EXCERPTED PASSAGE:
Already at the start of the tensioning phase, the pressure of the counterpart roller 13 in the direction of the tensioning wheel and the band situated in between causes the ring 45 to be forced in the direction of the groove base and thus also in the direction of the axis of rotation of the tensioning wheel 12 as viewed in a substantially radial direction. In this way, it is the case already at the start of the tensioning phase that the band bears against the ring 45 and forces the latter likewise, at least in the region of the counterpart roller 13, in the direction of the groove base. Thus, already at the start of the tensioning process, the ring 45 has, in the region of the counterpart roller 13, a smaller spacing to the axis of rotation of the tensioning wheel than in its unloaded state, for example during the band advancement or the band retraction phase.

The torque transmitted from the tensioning wheel 12 to the band during the further course of the tensioning process, which torque is higher than that in the band retraction phase of the roller 11, results in a greater reaction force of the band. Said greater reaction force now has the effect that the band forces the ring 45 into the groove not only in the contact region with the counterpart roller 13 but over its contact length (wrap angle as viewed in the circumferential direction) with the ring 45, whereby the band now bears, along its wrap angle on the tensioning wheel 12, against the circumferential surface of said tensioning wheel. Along its wrap angle on the tensioning wheel, the band forces the ring into the groove counter to the spring forces of the O-rings. Depending on the characteristics of the ring 45, said ring is deformed possibly elastically as a result, and, along that circumferential section in which the strapping band does not bear against the tensioning wheel, said ring can partially (with regard to its height) emerge from the groove again. Outside the wrap angle of the band on the tensioning wheel, the ring 45 may in this case project out of the circumferential surface to a greater extent than in the unloaded state, in the case of which it projects with a height H₁. Since the ring is arranged rotationally conjointly in the groove, it is the case, in a manner dependent on the respective rotational position of the tensioning wheel 12, that each individual point of the ring is forced into the groove 40, and emerges from said groove again, in alternating fashion until, owing to the rotation of the tensioning wheel, said point arrives again at the point at which the band wraps around a section of the circumferential surface and thereby forces the ring into the groove along said section. It is thus possible, despite the means provided for preventing the strapping band from coming into contact with the circumferential surface of the tensioning wheel during the band retraction phase, for functionally reliable contact of the band with the same tensioning wheel to nevertheless be achieved during the band tensioning phase.

DATA EXCERPTS:
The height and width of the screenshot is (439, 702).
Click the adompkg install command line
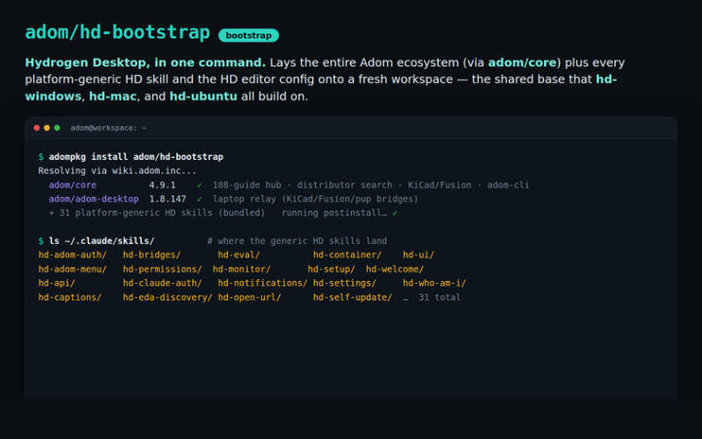pyautogui.click(x=131, y=157)
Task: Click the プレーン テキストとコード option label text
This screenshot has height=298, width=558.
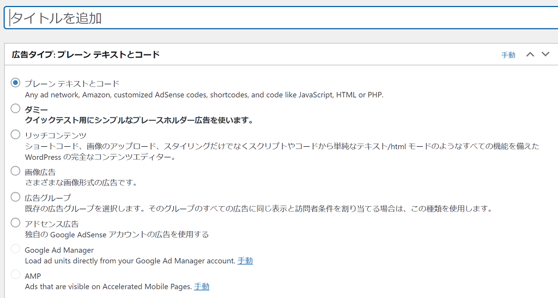Action: (x=72, y=84)
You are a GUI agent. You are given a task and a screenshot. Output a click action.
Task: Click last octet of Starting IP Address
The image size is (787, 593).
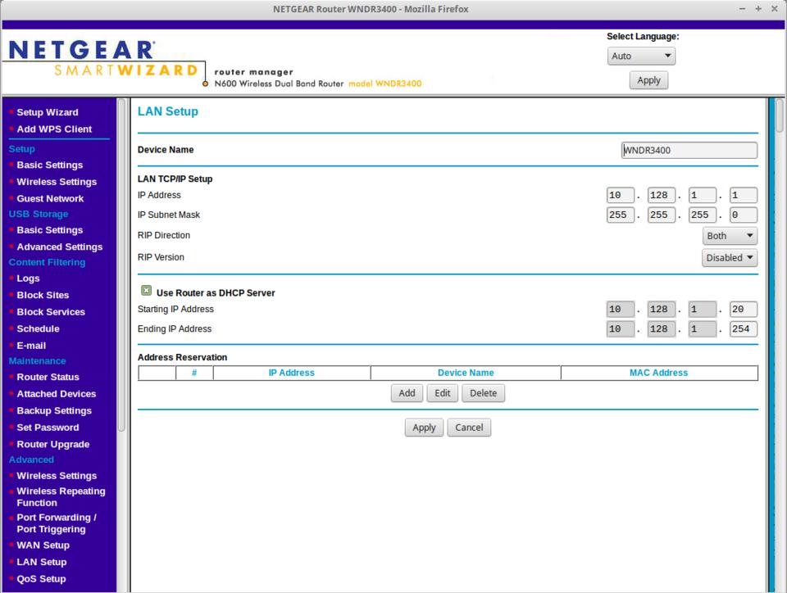[x=743, y=310]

THE EXERCISE:
Continue the passage on the strapping tool's tensioning wheel and its ring from its last sentence.

RESULT BELOW:
The counterpart roller 13 can advantageously be forced with different pressing forces firstly against the roller 11 (advancement roller or retraction roller) and secondly against the tensioning wheel 12 (during the use of the strapping device in each case with a strapping band situated in between). Higher pressing forces against the tensioning wheel than the possible pressing forces against the roller 11 can be advantageous for high functional reliability and for the possibility of applying high band tensions to the strapping band. Therefore, below, it will be discussed how, in one embodiment of the present disclosure, despite the pivoting movement of the counterpart roller 13 between two end positions, different pressing forces can be realized in the end position.

For this purpose, the counterpart roller 13 is arranged on an eccentric 50 which, in turn, is arranged on a shaft 51 of a carrier 52. The carrier has, spaced apart from the shaft 52, a receptacle 53 which is provided for arrangement on the bearing point 54 of the roller 11 (FIGS. 5 and 6). Here, the receptacle 53 is freely rotatable about its axis of rotation on the bearing point 54 of the roller 11 and can thus perform pivoting movements about its axis of rotation.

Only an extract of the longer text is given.